Some 50,000 people are attending Cop30, from the civil society groups holding rallies, to the researchers poring over esoteric documents, to the politicians huddling together in brightly lit rooms. One group, however, is conspicuously absent from the climate talks: a delegation from the US, the world’s largest historical greenhouse gas polluter.
It’s the first time the US has sat out the negotiations completely, research organization Carbon Brief confirmed on Tuesday. US president Donald Trump, who calls the climate crisis a “hoax,” pulled the country from the Paris Agreement in January as part of an all-out assault on climate policy.
California governor Gavin Newsom, who arrived at the climate talks on Tuesday, strongly condemned Trump’s anti-environmental agenda: “He’s an invasive species, he’s a wrecking ball president,” he said at a press conference. “He’s trying to roll back progress of the last century, he’s trying to recreate the 19th century, he’s doubling down on stupid.”
Newsom, whose state has the world’s fourth-largest economy, is the topmost US official at Cop29. Everywhere he went on Tuesday, he was followed by hoards of spectators. In meetings and press conferences, he assured crowds that California is committed to climate action.
“The United States of America is as dumb as we want to be on this topic, but the state of California is not,” he said at a meeting earlier Tuesday. “And so we are going to assert ourselves, we’re going to lean in, and we are going to compete in this space.”
Response to the US’s absence has been mixed. On Monday, Tuvalu’s Home Affairs and Environment Minister Maina Vakafua Talia said Trump’s withdrawal showed “a shameful disregard for the rest of the world.”
But on Tuesday, Christiana Figueres, former executive secretary of the United Nations framework convention on climate change, said on Tuesday that the US’s absence from the talks “actually is a good thing.”
“Ciao, bambino,” was her response to the US’s departure from the Paris agreement.
At a press gaggle, Newsom said: “That’s a hell of a statement coming from the mother of the Paris Agreement.” Trump’s absence “creates opportunity” for local leaders to step into the fold on climate policy, Newsom said.

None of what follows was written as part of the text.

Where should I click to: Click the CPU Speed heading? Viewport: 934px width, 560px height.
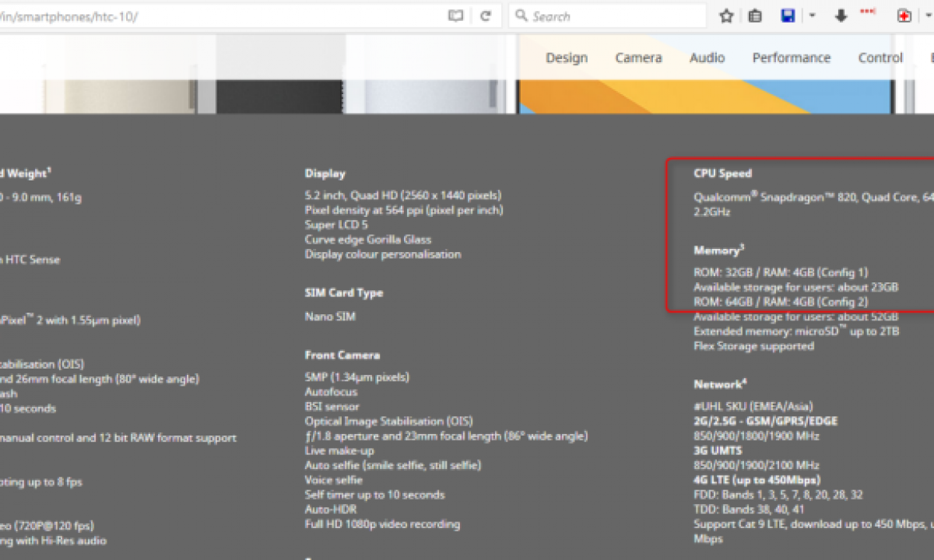coord(722,173)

“What stands in the way becomes the way. This is an opportunity for us bottom up at the local level to assert ourselves,” he said. “He pulled away. That’s why I pulled up.”

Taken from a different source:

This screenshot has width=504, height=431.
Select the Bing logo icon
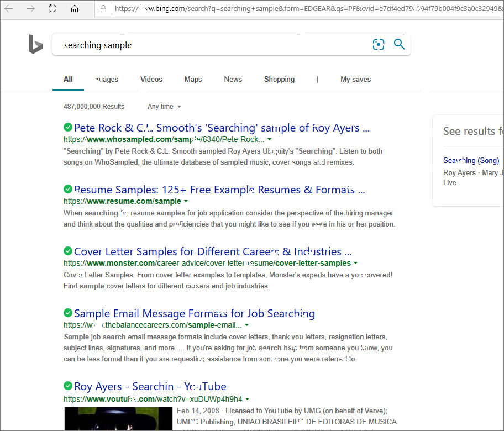coord(35,44)
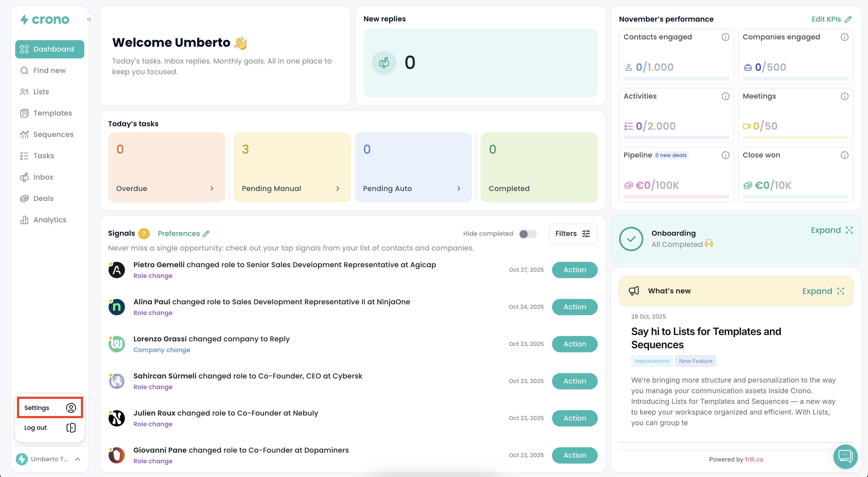
Task: Expand the What's new panel
Action: tap(823, 291)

Tuesday was a big day for the showcasing of local climate leadership, said Ana Toni, Cop30’s CEO, at an evening press conference. More than 185 city representatives met to speak about adaptation to extreme heat, and more than $20 speak about about concrete action to beat the heat and financing for it, she said.

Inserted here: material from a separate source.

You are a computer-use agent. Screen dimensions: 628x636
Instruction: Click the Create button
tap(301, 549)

Subnational actors can make a major difference in climate policy, including in the US, studies show. But Trump could still attempt to derail that progress, some have warned. Cop30 are especially concerned in light of the Trump administration’s behavior at an international maritime meeting last month, where officials menaced some foreign leaders and threatened tariffs on those who supported a carbon fee on shipping.
Tomorrow morning, activists will hold another protest, placing the spotlight on Trump specifically. They will hold a banner that says “resist climate saboteurs,” adorned with an outline of the US president.
“Trump’s lack of presence so far is a blessing in disguise, but you never know when he’s going to try and botch the talks,” activist Denise Robbins, an organizer of the action, told the Guardian.
She urged global leaders to resist any pressure they may face from the US. “No matter what happens in the US, the rest of the world needs to come together and act on climate,” she said. “It’s the only way we’ll keep to the goals of the Paris climate agreement.”